Bug 15204 - [NOT SECURITY] Heimdal Kerbos vulnerable to remotely triggered NULL pointer dereference
Summary: [NOT SECURITY] Heimdal Kerbos vulnerable to remotely triggered NULL pointer d...
Status: RESOLVED DUPLICATE of bug 15155
Alias: None
Product: Samba 4.1 and newer
Classification: Unclassified
Component: Other (show other bugs)
Version: 4.17.0
Hardware: All All
: P5 normal (vote)
Target Milestone: ---
Assignee: Samba QA Contact
QA Contact: Samba QA Contact
URL: https://kb.cert.org/vuls/id/730793
Depends on:
Reported: 2022-10-13 20:13 UTC by Andrew Bartlett
Modified: 2022-10-13 20:22 UTC (History)
0 users

See Also:


Note You need to log in before you can comment on or make changes to this bug.
Description Andrew Bartlett 2022-10-13 20:13:12 UTC
It has been disclosed that Heimdal, including the ~0.7 version we ship in Samba 4.15 includes a NULL pointer dereference.

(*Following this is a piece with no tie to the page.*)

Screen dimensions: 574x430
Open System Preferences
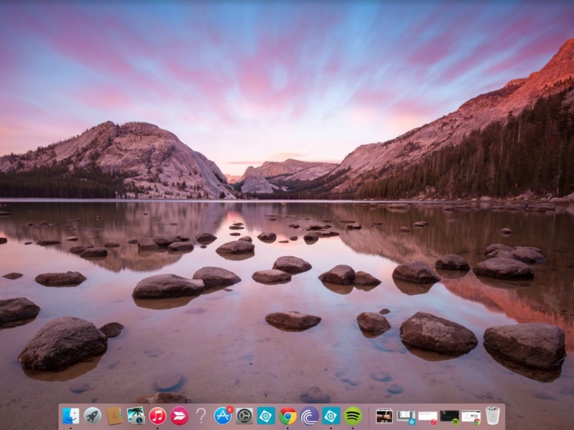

Per CERT: "A malicious actor to remotely trigger a NULL pointer dereference using a crafted negTokenInit token."

Samba is not issuing a security release becase:
 - Samba security policy does not require us to patch for a simple crash
 - The code in question is not used in Samba, as we have our own SPNEGO implementation.
Comment 1 Andrew Bartlett 2022-10-13 20:14:47 UTC
Marking as INVALID (would just as well be WONTFIX - and also FIXED in samba 4.16 and later, as the newer Heimdal snapshot is used there) as Samba is not impacted.
Comment 2 Andrew Bartlett 2022-10-13 20:21:48 UTC

*** This bug has been marked as a duplicate of bug 15155 ***